Integral test and p-series

One good way to get an upper bound for the partial sums of a series is with an integral:

Theorem 6.1 (Integral Test)   If a_n=f(n) for every $n\in \ensuremath{\mathbb{N} }$ and if f is a positive, decreasing function, then $\sum a_n$ converges if and only if $\int_0^\infty f(x) \ dx$ converges.

PROOF:

By constructing step functions based on the series we can see that

$$\sum_{n=1}^k a_n < \int_0^k f(x)\ dx < \sum_{n=0}^{k-1}a_k$$

Now if $\int_0^\infty f(x) \ dx$ converges then we get

$$\sum_{n=0}^k a_n < a_0+\int_0^\infty f(x) \ dx$$

giving a bound on the partial sums. Thus $\sum a_n$ converges.
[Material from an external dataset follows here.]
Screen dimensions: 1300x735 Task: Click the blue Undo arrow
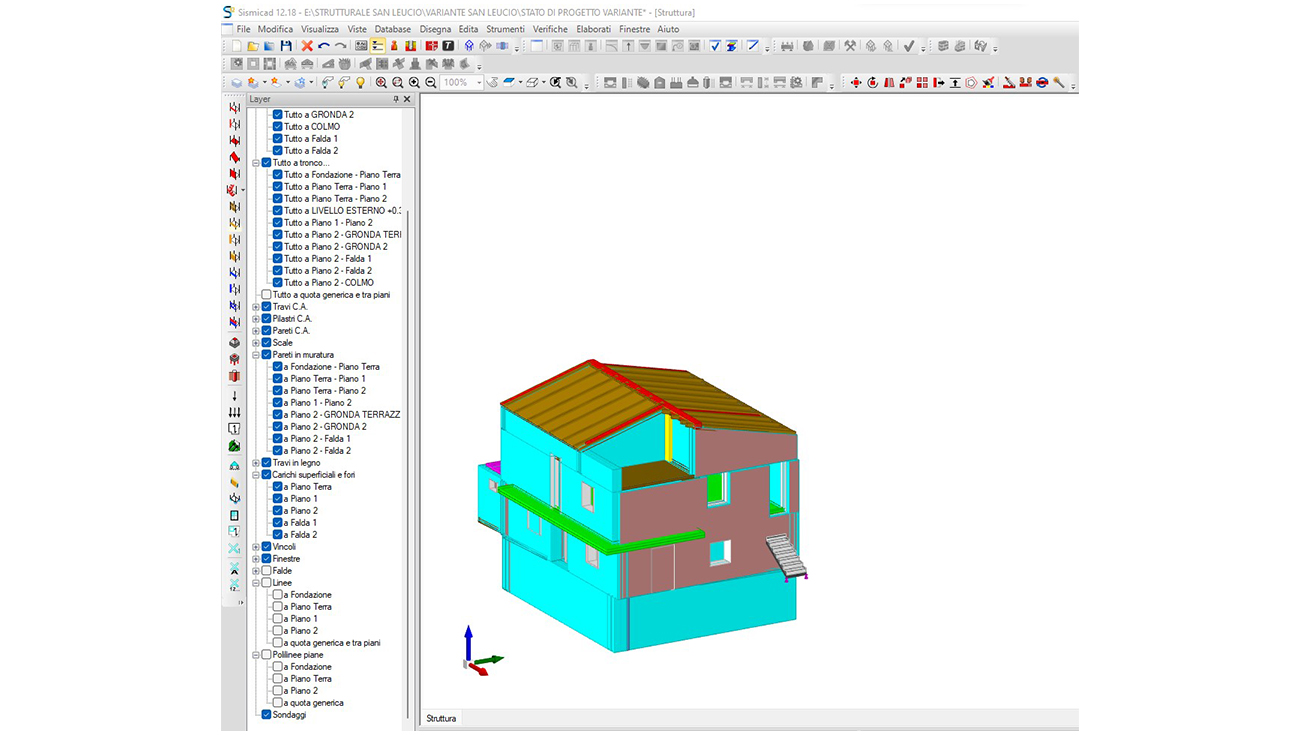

If, on the other hand, $\int_0^\infty f(x) \ dx$ diverges then the numbers $\int_0^k f(x)\ dx$ get arbitrarily large, and thus so do the partial sums. This tells us that the series also diverges.
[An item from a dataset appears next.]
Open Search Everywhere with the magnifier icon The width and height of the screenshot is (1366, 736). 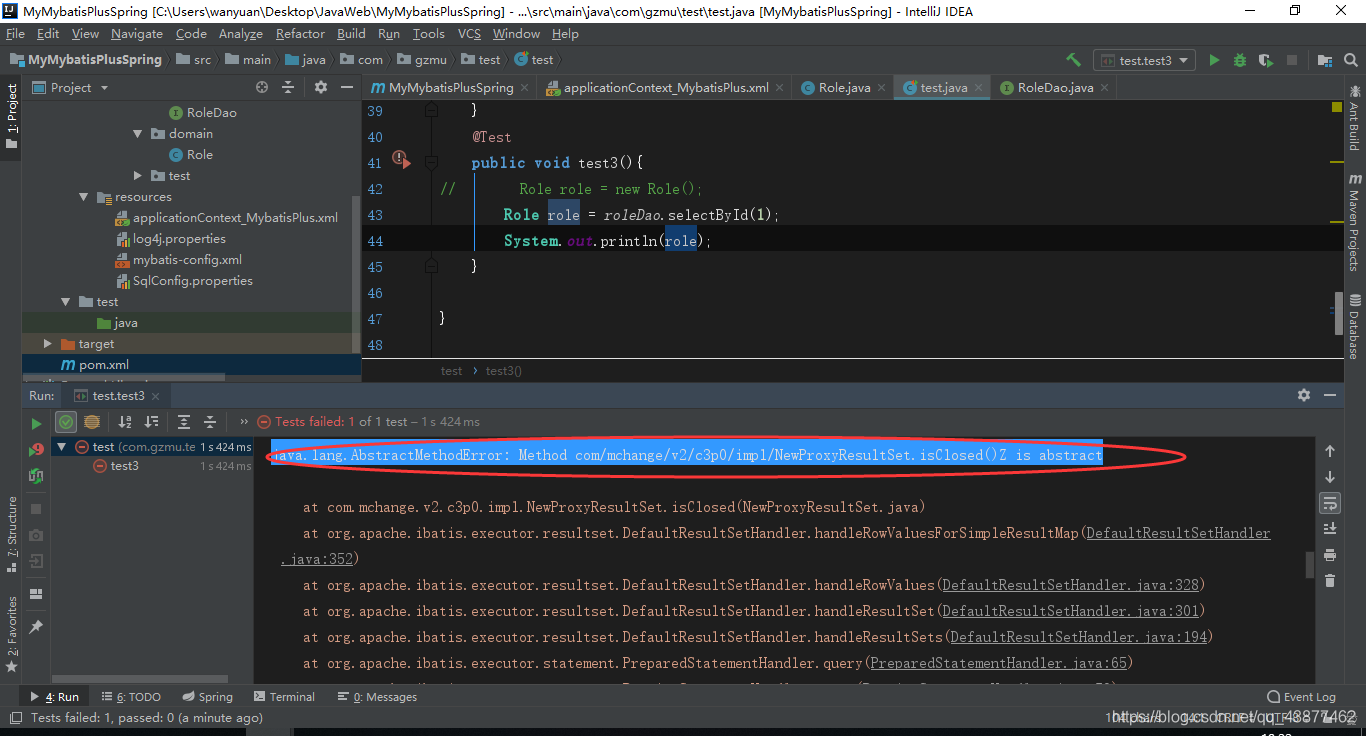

Corollary 6.2 (p-series)   The series

$$\sum_{n=1}^\infty \frac1{n^p}$$

converges if and only if p>1.

PROOF:

The integral

$$\int_1^\infty \frac1{x^p} \ dx=\lim_{U\to \infty}\frac{U^{-p+1}}{-p+1}-\frac1{1-p}.$$

For p>1 this converges to $\frac1{p-1}$. For p<1 it diverges. If p=1 then the integral gives a natural $\ln(U)$ which diverges as $U\to \infty$.

Examples:

1.

$\sum\frac1{n^2}$ converges

2.

$\sum\frac1{\sqrt{n}}$ diverges

3.

$\sum\frac1n$ diverges. This is called the harmonic series.

Usually we use the limit comparison theorem with p-series when checking endpoints of intervals of convergence:

Theorem 6.3 (Limit Comparison Theorem)   If 0<a_n and 0<b_n and

$$\lim_{n\to \infty}\frac{a_n}{b_n}=L$$

then if $0<L<\infty$ then either both of $\sum a_n$ and $\sum b_n$ converge or both diverge. If L=0 and $\sum b_n$ converges, then so does $\sum a_n$.

PROOF:

Suppose that $L<\infty$ and $\sum b_n$ converges. Then for large enough n we know that

$$\frac{a_n}{b{n}}<L+1$$

thus a_n<(L+1)b_n. Now if $\sum b_n$ converges then so does $\sum (L+1)b_n$ so the comparison theorem will tell us that $\sum a_n$ converges.

If L>0 we can invert to see that

$$\lim_{n\to \infty} \frac{b_m}{a_n}\to \frac{1}{L}<\infty$$

so if $\sum a_n$ converges, so does $\sum b_n$.

Examples:

1.

$${\sum \frac{n-1}{n^3+n^2-n}}$$ converges by limit comparison with $${\sum\frac1{n^2}}$$. Here

$$\lim_{n\to \infty}\frac{\frac{n-1}{n^3+n^2-n}}{\frac1{n^2}}=\lim_{n\to\infty}\frac{n^3-n^2}{n^3+n^2-n}=1$$

2.

$${\sum \frac{n-1}{n^2-n}}$$ diverges by limit comparison with $${\sum\frac1{n}}$$. Here

$$\lim_{n\to \infty}\frac{\frac{n-1}{n^2-n}}{\frac1{n}}=\lim_{n\to\infty}\frac{n^2-n}{n^2-n}=1$$

Exercises: Here are some for you to try:

1.

$${\sum\frac{n}{\sqrt{n^3-n}}}$$

2.

$${\sum\frac{n^2}{n^3-n}}$$

3.

$${\sum\frac{\sqrt{n}}{n^3-n}}$$

4.

$${\sum\frac{\sqrt{n}}{\sqrt{n^3-n}}}$$

5.

$${\sum\frac{3n}{n^3-n^2}}$$